Figure 7. Genetic ablation of Top2b leads to phenotypic changes analogous to Chd7-deficient cerebella.

(a) Immunostaining of GFP (green) on P7 cerebellum from Rosa26-CAG-LSL-Cas9-P2A-EGFP mouse that was electroporated at E13.5 with a plasmid carrying sgRNA and Cre. Section is counterstained with DAPI (blue). Scale bar, 100 μm. The experimental scheme is shown in the top panel. (b) Immunostaining of GFP and Pax6, Top2b, Chd7 and Zfpm2 on P7 cerebella from Rosa26-CAG-LSL-Cas9-P2A-EGFP mouse that was electroporated at E13.5 with a plasmid construct expressing Cre and sgRNA against Top2b (sgTop2b) and a control sequence (sgControl).

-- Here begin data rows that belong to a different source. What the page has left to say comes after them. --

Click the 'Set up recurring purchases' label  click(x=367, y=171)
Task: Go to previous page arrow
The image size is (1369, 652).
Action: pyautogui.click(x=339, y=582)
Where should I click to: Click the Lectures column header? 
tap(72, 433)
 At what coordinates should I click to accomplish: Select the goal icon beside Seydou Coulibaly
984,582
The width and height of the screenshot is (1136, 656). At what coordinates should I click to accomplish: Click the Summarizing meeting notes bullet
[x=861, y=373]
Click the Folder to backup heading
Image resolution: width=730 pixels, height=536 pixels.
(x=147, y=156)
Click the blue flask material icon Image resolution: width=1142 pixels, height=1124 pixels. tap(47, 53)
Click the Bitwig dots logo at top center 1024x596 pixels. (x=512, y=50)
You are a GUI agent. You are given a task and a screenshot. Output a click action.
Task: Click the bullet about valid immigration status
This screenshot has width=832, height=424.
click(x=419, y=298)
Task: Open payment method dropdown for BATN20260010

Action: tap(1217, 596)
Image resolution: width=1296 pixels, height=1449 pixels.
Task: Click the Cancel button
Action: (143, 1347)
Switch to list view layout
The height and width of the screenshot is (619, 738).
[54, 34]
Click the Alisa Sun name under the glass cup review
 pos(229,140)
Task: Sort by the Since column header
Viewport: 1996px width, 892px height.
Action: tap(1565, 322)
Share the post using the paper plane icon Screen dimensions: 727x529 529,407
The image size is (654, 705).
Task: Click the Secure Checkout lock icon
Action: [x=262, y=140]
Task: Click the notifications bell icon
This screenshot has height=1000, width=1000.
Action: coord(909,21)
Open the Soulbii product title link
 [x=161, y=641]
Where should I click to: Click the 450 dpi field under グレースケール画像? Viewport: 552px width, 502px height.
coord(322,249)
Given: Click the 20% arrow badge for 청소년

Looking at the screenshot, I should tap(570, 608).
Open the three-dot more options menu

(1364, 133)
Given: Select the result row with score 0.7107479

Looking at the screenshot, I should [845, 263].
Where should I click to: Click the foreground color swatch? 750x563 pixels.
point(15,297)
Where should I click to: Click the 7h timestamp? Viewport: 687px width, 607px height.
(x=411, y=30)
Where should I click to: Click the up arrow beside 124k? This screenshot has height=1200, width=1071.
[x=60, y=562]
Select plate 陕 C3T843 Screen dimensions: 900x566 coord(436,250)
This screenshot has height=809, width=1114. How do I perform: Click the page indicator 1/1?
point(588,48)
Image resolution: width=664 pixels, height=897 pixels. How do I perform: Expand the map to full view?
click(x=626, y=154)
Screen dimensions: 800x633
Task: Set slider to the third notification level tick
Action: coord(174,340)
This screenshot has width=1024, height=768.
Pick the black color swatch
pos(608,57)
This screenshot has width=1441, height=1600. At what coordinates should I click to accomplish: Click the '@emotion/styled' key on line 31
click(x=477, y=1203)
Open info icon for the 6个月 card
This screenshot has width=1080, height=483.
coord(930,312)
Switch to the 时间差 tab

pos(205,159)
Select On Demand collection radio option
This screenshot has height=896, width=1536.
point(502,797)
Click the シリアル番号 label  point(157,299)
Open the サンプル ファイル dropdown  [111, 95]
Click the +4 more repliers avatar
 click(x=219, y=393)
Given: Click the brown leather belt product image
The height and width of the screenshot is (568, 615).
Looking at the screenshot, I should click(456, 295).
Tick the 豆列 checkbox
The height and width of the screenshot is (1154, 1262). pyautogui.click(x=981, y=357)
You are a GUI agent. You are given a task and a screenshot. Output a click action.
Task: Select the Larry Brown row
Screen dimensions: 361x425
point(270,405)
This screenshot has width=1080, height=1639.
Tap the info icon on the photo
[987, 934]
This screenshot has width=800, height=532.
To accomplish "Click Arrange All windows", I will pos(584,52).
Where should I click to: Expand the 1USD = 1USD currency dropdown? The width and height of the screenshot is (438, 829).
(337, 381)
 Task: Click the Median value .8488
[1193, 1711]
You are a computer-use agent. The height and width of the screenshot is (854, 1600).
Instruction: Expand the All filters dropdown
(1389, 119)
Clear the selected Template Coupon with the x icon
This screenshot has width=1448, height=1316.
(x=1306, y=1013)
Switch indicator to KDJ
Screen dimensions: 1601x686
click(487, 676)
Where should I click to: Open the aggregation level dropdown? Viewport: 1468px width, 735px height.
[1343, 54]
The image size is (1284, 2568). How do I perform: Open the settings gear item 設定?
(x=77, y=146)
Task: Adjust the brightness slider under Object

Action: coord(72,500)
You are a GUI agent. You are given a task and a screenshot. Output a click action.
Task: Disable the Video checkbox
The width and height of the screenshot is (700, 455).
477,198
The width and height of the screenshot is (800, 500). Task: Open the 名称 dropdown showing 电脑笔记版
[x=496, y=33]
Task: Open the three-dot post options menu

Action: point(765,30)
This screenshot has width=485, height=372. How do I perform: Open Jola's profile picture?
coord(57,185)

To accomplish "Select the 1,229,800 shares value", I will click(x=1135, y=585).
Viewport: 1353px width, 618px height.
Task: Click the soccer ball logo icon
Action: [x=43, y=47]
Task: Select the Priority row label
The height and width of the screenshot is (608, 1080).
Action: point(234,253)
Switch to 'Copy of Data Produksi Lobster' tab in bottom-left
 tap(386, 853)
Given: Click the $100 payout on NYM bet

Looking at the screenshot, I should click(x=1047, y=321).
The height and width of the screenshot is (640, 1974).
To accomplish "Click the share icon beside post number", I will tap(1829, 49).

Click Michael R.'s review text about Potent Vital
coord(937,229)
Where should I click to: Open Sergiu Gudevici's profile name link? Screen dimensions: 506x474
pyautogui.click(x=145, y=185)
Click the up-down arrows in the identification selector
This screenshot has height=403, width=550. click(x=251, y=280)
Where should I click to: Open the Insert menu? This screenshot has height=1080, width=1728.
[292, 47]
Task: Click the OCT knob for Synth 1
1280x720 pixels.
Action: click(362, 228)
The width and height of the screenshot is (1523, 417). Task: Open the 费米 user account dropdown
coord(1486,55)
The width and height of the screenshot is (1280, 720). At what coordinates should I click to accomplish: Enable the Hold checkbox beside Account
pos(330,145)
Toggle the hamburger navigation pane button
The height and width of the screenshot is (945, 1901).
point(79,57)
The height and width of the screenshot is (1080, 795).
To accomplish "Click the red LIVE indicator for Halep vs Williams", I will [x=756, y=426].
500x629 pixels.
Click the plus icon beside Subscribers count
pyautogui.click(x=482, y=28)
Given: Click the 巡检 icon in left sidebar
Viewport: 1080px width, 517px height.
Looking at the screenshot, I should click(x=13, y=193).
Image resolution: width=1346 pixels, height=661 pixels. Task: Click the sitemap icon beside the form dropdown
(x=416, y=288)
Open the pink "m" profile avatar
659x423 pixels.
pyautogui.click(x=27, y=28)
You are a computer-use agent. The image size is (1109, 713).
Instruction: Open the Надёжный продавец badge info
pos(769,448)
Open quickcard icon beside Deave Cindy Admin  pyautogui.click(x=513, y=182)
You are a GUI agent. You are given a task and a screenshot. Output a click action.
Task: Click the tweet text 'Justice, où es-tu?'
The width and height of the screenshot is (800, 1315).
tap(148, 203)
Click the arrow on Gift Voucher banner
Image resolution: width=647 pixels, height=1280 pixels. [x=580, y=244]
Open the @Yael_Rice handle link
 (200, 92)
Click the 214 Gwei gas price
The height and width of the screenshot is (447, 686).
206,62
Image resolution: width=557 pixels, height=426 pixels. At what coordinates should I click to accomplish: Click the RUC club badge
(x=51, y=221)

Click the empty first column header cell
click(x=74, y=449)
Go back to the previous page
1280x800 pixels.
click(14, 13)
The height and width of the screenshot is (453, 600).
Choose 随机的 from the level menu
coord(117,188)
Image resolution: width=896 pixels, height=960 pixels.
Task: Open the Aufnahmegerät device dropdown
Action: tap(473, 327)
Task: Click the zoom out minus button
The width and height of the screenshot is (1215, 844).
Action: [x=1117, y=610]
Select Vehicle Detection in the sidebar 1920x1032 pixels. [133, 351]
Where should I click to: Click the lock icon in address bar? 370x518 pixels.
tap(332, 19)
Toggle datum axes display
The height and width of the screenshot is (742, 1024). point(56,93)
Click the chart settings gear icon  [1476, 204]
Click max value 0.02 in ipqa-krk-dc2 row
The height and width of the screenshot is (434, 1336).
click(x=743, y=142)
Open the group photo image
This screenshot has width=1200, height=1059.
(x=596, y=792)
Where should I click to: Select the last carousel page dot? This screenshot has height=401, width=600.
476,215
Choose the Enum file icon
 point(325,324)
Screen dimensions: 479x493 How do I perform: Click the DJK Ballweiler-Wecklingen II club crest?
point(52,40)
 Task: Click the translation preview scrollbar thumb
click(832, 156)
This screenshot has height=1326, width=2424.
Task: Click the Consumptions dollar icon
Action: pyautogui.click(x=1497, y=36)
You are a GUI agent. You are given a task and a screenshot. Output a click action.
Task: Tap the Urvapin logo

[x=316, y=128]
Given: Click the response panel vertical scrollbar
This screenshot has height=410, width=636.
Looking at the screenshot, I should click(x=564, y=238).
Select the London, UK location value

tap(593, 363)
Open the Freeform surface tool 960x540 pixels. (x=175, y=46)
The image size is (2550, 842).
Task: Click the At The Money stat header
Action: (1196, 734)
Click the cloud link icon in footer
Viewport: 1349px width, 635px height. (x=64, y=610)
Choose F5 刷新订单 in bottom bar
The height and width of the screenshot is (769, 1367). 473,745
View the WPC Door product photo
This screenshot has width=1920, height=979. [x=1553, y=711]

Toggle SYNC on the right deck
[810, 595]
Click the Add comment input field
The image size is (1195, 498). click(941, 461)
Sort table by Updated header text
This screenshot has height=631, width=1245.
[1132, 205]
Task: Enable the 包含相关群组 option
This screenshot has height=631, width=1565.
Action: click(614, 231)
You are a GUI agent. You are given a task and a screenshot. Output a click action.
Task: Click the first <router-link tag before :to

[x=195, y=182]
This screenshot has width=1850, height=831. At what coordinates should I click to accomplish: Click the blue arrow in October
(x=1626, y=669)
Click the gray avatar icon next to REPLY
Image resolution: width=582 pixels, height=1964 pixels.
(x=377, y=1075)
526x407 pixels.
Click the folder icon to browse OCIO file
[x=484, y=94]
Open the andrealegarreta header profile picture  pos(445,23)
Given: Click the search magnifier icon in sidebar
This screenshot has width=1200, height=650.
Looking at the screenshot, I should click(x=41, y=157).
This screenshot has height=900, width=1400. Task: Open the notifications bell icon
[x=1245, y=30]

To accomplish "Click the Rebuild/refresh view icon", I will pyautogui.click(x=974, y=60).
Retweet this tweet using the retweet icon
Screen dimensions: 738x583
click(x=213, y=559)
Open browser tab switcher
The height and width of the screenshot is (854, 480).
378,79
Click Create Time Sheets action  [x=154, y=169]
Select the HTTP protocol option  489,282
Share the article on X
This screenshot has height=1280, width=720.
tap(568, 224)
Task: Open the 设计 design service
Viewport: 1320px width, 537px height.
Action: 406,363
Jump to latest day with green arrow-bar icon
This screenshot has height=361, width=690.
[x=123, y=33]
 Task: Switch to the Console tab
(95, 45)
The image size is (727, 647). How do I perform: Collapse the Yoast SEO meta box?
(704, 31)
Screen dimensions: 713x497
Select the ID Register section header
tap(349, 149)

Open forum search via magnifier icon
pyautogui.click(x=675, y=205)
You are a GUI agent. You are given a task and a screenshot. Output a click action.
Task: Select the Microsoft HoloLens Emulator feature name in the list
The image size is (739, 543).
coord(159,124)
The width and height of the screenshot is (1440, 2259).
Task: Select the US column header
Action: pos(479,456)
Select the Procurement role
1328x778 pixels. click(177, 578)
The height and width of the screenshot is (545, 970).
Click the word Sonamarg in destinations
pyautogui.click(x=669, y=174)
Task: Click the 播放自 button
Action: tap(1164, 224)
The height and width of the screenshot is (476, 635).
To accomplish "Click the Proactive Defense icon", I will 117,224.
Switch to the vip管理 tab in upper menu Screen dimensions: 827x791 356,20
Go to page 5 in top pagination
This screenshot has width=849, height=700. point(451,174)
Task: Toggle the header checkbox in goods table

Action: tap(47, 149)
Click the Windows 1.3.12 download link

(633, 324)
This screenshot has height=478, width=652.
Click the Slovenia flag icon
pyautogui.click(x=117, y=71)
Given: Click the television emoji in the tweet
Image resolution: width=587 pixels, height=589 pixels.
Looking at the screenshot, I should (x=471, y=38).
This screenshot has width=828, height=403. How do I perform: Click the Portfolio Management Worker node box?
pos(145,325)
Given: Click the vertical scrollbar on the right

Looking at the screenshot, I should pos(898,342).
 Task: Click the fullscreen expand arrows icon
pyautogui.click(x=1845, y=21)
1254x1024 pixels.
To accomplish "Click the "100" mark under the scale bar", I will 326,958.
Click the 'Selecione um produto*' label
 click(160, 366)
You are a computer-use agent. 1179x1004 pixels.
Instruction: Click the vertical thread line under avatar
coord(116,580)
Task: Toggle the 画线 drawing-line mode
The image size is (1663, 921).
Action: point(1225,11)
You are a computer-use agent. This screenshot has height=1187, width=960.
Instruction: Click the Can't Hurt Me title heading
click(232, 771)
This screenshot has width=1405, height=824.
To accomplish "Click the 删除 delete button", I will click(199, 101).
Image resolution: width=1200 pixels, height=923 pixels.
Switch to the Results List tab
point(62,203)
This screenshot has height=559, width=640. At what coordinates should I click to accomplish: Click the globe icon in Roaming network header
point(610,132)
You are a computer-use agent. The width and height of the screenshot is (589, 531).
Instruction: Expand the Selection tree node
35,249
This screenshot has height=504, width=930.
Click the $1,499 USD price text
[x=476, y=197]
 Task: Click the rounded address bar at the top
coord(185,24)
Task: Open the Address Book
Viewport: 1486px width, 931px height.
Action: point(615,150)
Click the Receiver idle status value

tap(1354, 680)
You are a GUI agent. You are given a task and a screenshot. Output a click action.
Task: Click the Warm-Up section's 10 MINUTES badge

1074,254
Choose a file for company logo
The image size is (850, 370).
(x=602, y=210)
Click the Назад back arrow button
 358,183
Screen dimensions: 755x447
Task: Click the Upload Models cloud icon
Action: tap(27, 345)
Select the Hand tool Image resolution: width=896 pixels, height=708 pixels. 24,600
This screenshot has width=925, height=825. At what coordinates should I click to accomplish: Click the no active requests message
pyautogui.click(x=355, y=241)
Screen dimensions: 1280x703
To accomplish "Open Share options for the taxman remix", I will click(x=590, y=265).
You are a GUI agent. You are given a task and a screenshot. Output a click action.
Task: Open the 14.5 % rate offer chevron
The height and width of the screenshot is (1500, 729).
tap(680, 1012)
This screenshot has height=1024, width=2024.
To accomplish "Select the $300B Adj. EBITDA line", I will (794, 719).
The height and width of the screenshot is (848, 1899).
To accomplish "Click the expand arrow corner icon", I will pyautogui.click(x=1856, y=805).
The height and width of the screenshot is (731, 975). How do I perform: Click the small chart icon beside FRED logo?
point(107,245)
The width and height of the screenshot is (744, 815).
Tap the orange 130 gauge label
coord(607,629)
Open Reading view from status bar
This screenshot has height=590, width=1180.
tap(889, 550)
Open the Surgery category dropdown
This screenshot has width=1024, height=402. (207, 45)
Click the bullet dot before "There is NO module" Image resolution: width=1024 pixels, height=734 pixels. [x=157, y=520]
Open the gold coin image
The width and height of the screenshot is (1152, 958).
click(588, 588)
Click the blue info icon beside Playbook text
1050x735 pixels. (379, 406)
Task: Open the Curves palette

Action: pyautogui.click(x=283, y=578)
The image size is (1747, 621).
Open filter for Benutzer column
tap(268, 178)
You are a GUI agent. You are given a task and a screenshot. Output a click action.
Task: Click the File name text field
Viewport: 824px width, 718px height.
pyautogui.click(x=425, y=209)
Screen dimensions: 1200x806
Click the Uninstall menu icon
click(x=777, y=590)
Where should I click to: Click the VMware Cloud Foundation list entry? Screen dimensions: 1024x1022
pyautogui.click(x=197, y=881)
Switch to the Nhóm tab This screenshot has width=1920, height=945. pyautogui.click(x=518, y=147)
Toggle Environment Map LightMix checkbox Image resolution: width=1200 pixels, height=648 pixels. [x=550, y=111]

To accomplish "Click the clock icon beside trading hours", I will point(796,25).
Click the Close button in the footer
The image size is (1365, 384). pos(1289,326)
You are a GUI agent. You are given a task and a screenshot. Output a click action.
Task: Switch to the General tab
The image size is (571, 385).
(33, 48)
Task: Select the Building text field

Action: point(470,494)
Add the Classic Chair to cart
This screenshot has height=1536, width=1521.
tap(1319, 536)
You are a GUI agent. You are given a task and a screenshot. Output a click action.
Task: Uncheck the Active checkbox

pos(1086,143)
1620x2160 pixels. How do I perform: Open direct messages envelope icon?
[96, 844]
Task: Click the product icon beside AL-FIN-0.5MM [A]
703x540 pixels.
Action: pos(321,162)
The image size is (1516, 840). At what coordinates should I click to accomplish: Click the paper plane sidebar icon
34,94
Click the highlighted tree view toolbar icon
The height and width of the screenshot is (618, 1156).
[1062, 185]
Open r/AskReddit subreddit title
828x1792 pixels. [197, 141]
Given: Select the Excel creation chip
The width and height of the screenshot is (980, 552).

Quantification of positive cells among GFP⁺ cells is shown in the right panel. Two and three pups were analysed for sgControl and sgTop2b, respectively. P=8.567E-06 (for Top2b), P=0.0037 (for Chd7), P=0.00046 (for Zfpm2). Scale bars, 20 μm. (c) Immunostaining of GFP (green) and Calbindin (red) of P7 sgControl- and sgTop2b-electroporated cerebella. Arrowheads highlight mislocalized Purkinje cells. Scale bars, 100 μm. (d) Immunostaining of GFP (green), Ki67 (red) and p27 (white) of the EGL from P7 sgControl- and sgTop2b-electroporated animals. Quantification of p27⁺ cells among GFP⁺ cells was shown in the right panel. Scale bars, 20 μm.